A lesson in art history at STEDELIJK BASE / Part 1 (1880 – 1980)

After my history lesson I enter STEDELIJK BASE / Part 1, which traces developments in art and design from the late 19th century up to the 1980s, and has been developed by AMO/Rem Koolhaas with Federico Martelli. Koolhaas says that the museum was his ‘university’. A bold architectural scheme sees the exhibition’s labyrinthine but ordered structure divided by ultra-thin walls – made using 180 tons of steel – presenting surprises and opportunities at every turn. I find myself wandering past works inspired by the horrors of World War 1 and 2 into Claes Oldenburg’s playful pop-art Saw (Hard Version II), or skipping from Andy Warhol’s pop-up books to Francis Bacon’s The Human Figure in Motion. It’s this organic dialogue between works, forms, movements and themes that help make STEDELIJK BASE so successful.


From modernism to Mondrian and beyond

While the freestanding walls in the middle of the space highlight themes, the collection’s perimeter walls run chronologically, meaning you never lose your way in time when circling the room. Beginning with modernists playing with colours and form in France – Vincent van Gogh, Marc Chagall, Anna Boch – I am quickly working through Mondrian’s early work, Cubism, the De Stijl movement, Bauhaus’ tubular steel chairs and COBRA’s provocative paintings. Here lesser-known but influential works, including many by women, are celebrated, and just a few short steps can take you whirling through decades of incredible art. From one moment to the next I am engrossed in the overwhelming and expansive American expressionist paintings of Willem de Kooning and Mark Rothko, marvel at the ‘kinetic art’ featured in the legendary Stedelijk exhibition Bewogen Beweging (Moved Movement), then study the objects glued to a table in Daniel Spoerri’s Table from the City Galerie Restaurant. It’s a rush of fine art, sculpture, product design, graphics, photography, textiles and jewellery. A headlong tour of Kazimir Malevich, Pablo Picasso, Yves Klein, Roy Lichtenstein and Sheila Hicks. And after I finish Part 1 with a visit to Edward Kienholz’s spectacular The Beanery, a walk-in installation/recreation of Barney’s Bar in West Hollywood using authentic objects from 1965, I feel an immediate urge to go around all over again.


STEDELIJK BASE / Part 2 – (1980 – now)

As it is there’s more to come, as I take the escalator to the upper floor and into an immersive installation by Barbara Kruger. I won’t say too much about this, as it deserves to be seen first-hand and fresh, but it leads into STEDELIJK BASE / Part 2, a tour of contemporary art from the 1980s to the present day. Featuring work by Jeff Koons, Anselm Kiefer, Maarten Baas, Nan Goldin, and Marlene Dumas, Part 2 explores contemporary themes including postmodernism, globalisation, violence and the AIDS epidemic. More concise than Part 1 (but no less successful) standouts include Nan Goldin’s Cookie Portfolio – which documents the tragic death of her friend Cookie Muller from AIDS - and Gert Jan Kocken’s extraordinary New York Times, Tuesday, September 11, 2001, a photo of the newspaper’s front page printed on the day the planes hit the World Trade Center.

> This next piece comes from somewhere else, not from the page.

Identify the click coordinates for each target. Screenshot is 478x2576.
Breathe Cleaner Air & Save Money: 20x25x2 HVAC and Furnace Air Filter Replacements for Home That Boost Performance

Nan Goldin's Cookie and Sharon Dancing in The Back Room

An overview of modern and contemporaryart and design in Amsterdam

With almost 700 pieces occupying an entire new wing of the museum, a clearer layout, and a changing programme of collection displays and temporary exhibitions, the Stedelijk Museum is now the perfect place in Amsterdam to experience the transformation of art in the last century, to bear witness to a spectacular history which has challenged how art is presented, and become part of a new direction in which Dutch artists and designers help lead the way.